Rule of Rose may have an annoying combat system, but it’s an integral part of its themes as well, capturing the fear and helplessness of a child facing cruelty all around her, and through overcoming it, players can also gain a small sense of hope that we can overcome the toxins of abuse and bring back some hope to our existence, breaking an endless cycle of abused and abusers.

5 Comments
  • Buff Buffington
    reply
    August 10, 2020

    So the clunky combat sucks…on purpose. Lol

    Expert level spin there

    I suppose it also has massive framerate drops, low resolution textures, randomly crashes to desktop, and periodically deletes your saves,,,”for immersion”

    gee…can’t wait to play it

    • Ted Hentschke
      reply
      August 10, 2020

      Bruh, it’s a fun little opinion piece on a game that came out 14 years ago. Calm down.

  • Momo The Killer Sandwich
    reply
    August 10, 2020

    Whelp, looks like i’ll be downloading a trainer, and blowing your “thematic” combat to shit then

    I don’t care what your theme is.
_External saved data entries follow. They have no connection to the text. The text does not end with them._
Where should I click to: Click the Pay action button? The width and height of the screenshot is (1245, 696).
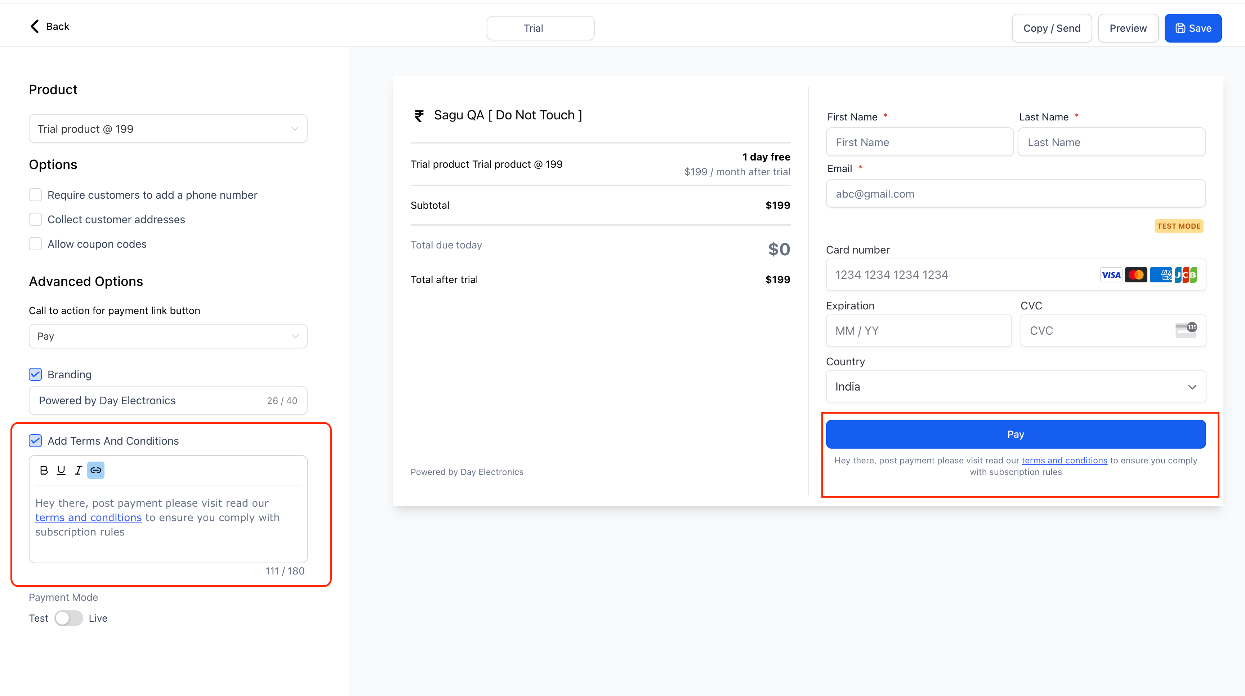(1016, 433)
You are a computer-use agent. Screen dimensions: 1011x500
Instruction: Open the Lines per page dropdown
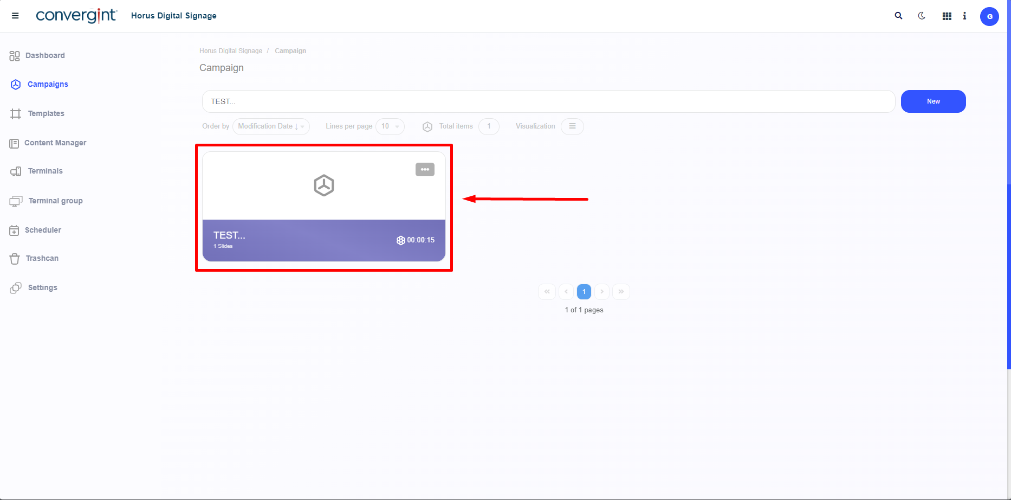[390, 126]
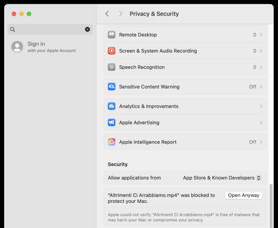Click the Apple Advertising megaphone icon
The height and width of the screenshot is (228, 278).
coord(112,123)
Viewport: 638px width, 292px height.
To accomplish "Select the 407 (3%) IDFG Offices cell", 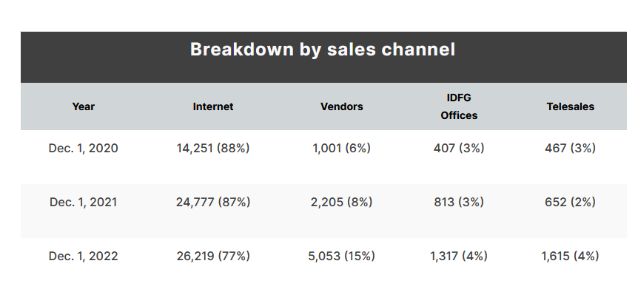I will click(x=459, y=149).
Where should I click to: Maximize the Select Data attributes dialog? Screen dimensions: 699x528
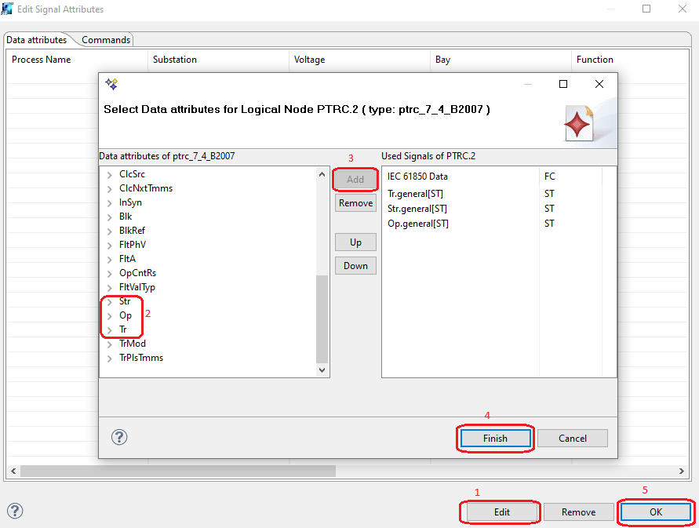pos(562,84)
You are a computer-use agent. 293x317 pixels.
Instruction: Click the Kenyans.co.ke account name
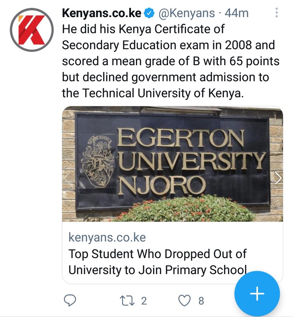tap(102, 14)
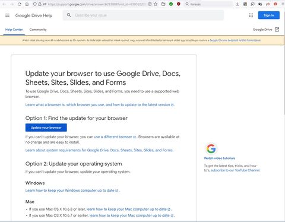Open the hamburger main menu
This screenshot has width=285, height=222.
[x=7, y=15]
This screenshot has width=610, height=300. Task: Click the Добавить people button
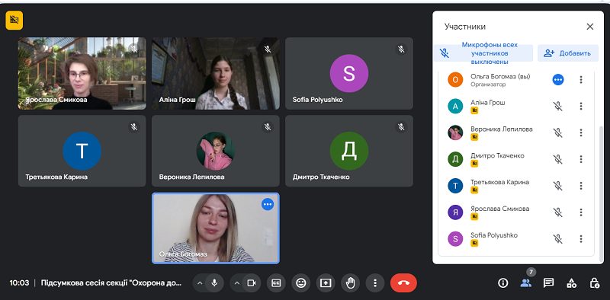(x=568, y=53)
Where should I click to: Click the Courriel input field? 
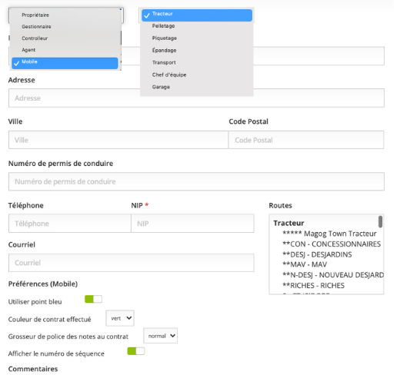pyautogui.click(x=132, y=263)

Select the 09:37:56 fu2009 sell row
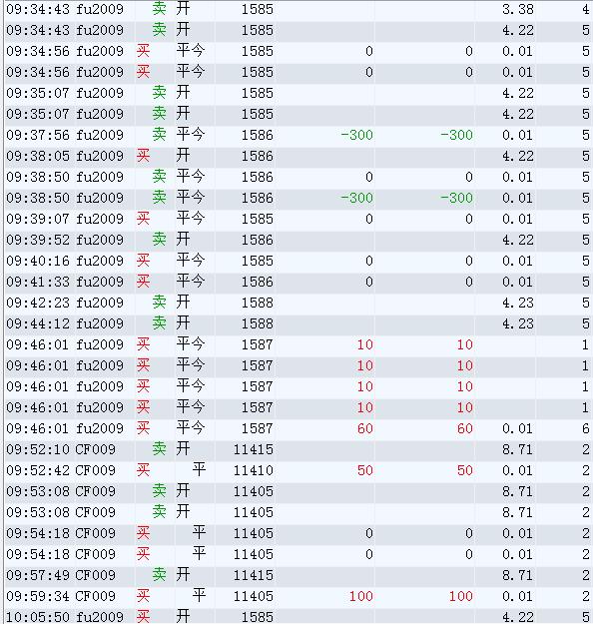point(298,135)
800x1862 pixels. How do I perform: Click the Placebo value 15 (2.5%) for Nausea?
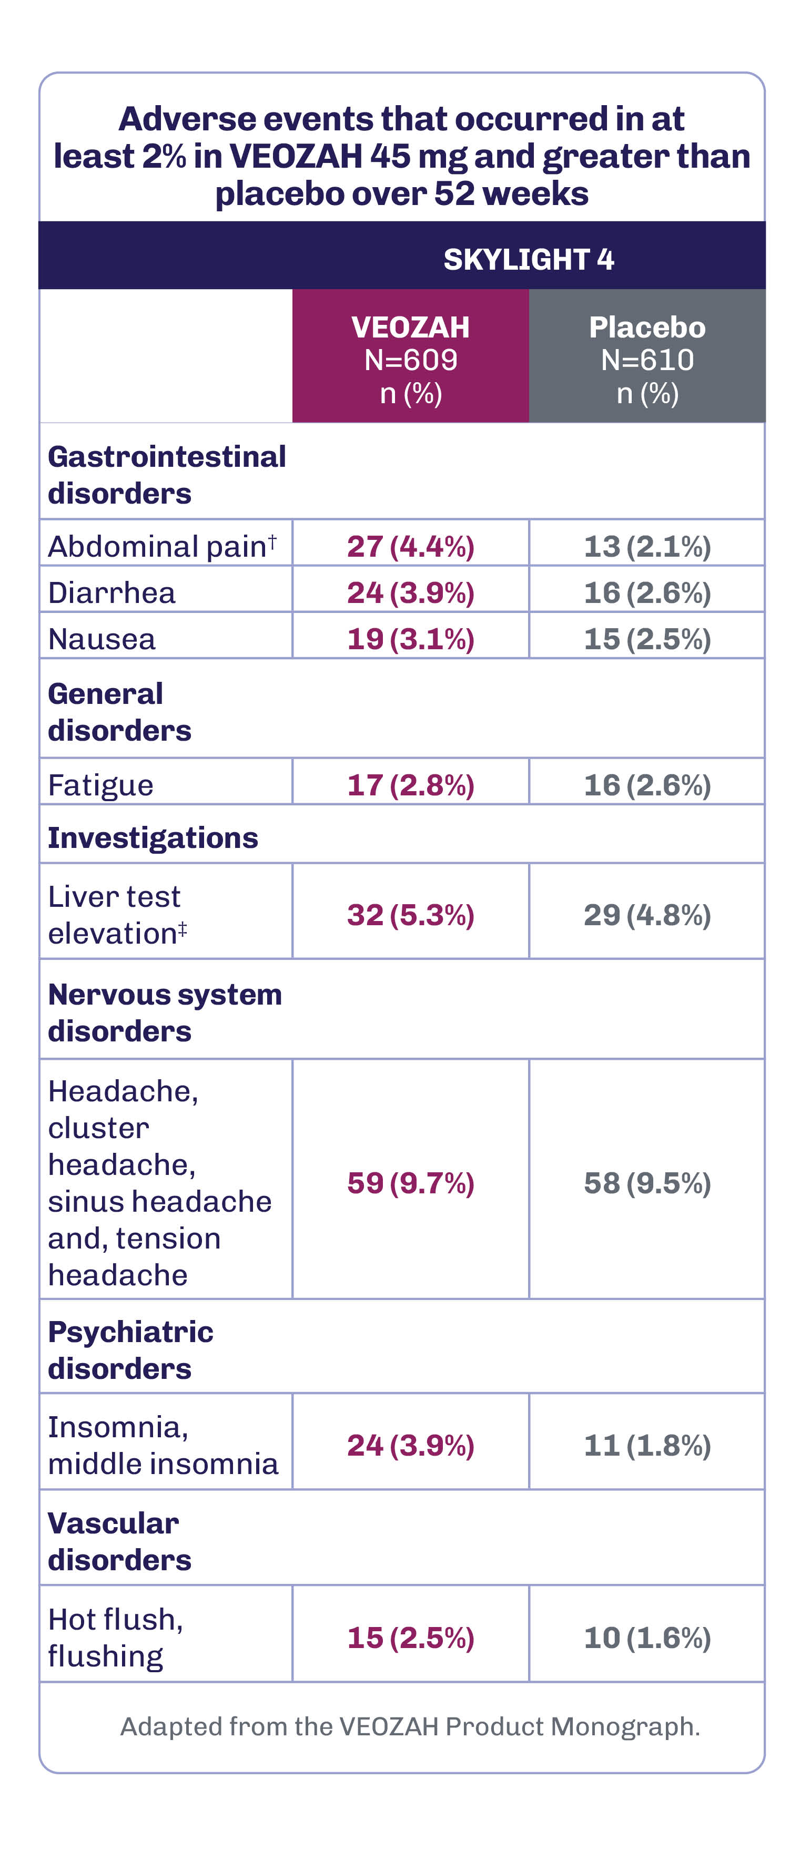(647, 639)
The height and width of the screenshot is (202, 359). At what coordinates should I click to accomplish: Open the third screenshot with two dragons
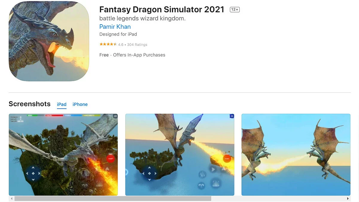pyautogui.click(x=296, y=155)
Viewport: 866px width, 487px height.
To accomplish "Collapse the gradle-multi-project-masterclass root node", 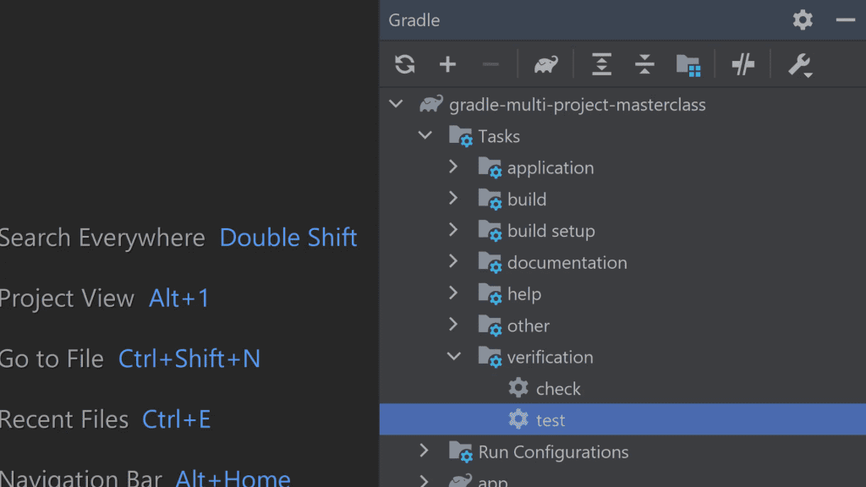I will (396, 103).
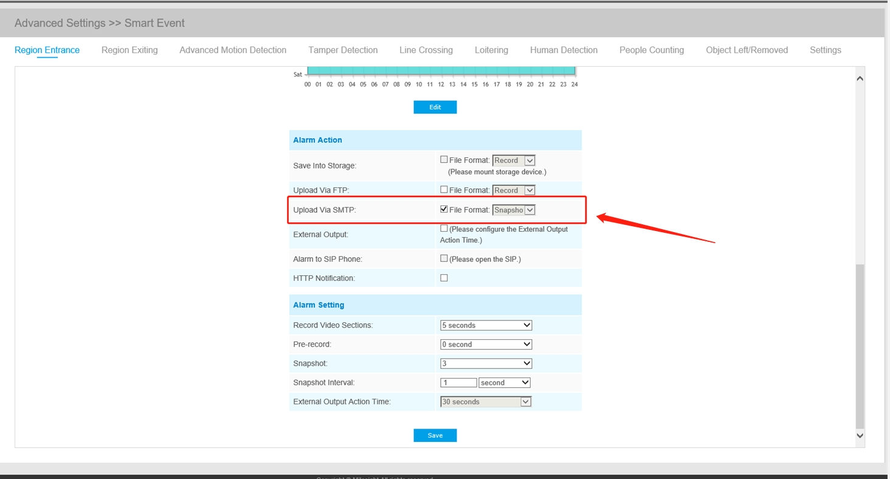
Task: Open the Snapshot Interval unit dropdown
Action: 505,383
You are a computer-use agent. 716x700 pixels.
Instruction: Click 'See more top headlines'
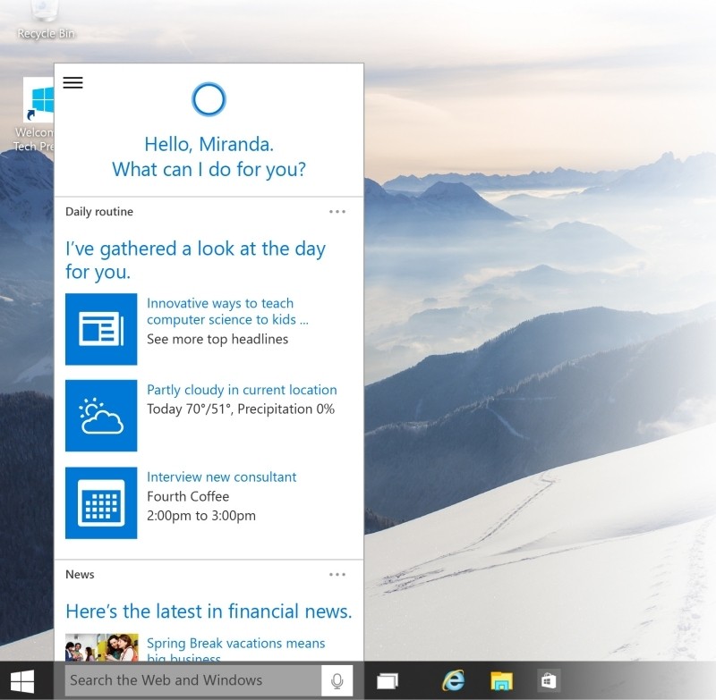pyautogui.click(x=217, y=339)
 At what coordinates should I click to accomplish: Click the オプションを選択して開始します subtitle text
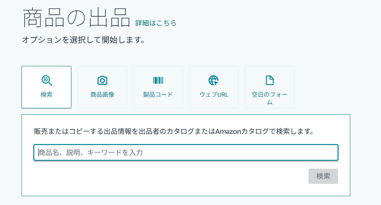(x=83, y=40)
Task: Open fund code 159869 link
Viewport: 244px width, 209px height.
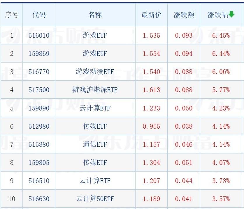Action: pyautogui.click(x=39, y=53)
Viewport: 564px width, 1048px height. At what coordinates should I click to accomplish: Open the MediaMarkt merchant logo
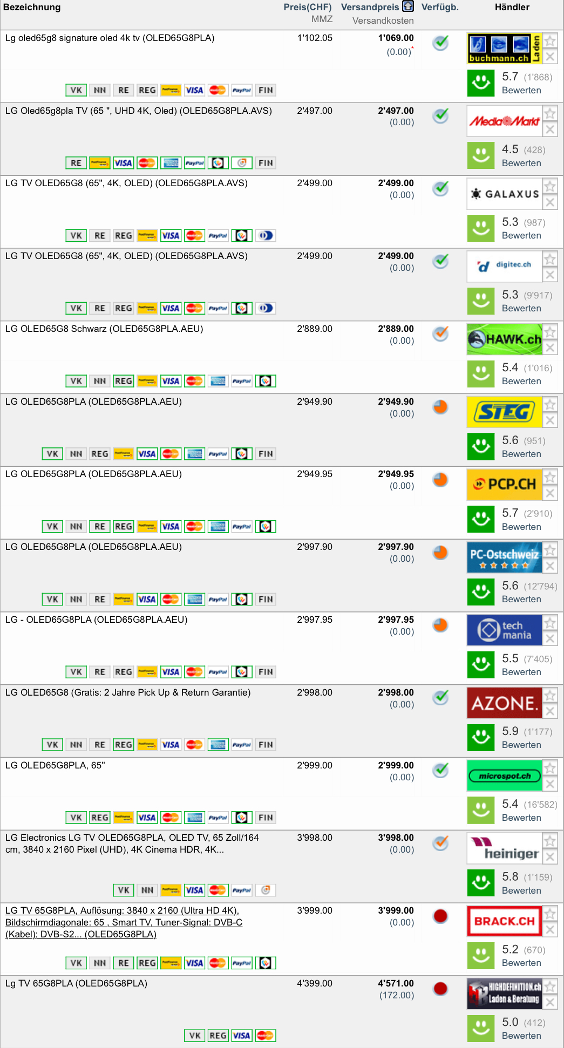coord(504,121)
Frustrating, clunky controls, and unfair combat are not a good “design choice”

  • idcompiler
    reply
    August 18, 2020

    Never heard of this game, but your point about limited and frustrating controls in horror games is definitely valid. The devs that shaped the survival horror genre in Clock Tower, Alone in the Dark and Resident Evil figured it out early on that a game isn’t scary if your character feels powerful and completely under your control. You couldn’t rely on taking on threats head-to-head when your character moved like a tank stuck in mud, so you’re forced to careful inch forward knowing that you could be killed at any moment. Hell, even the first Castlevania had a slow, stiff character whose main weapon takes about half a second to respond to player input.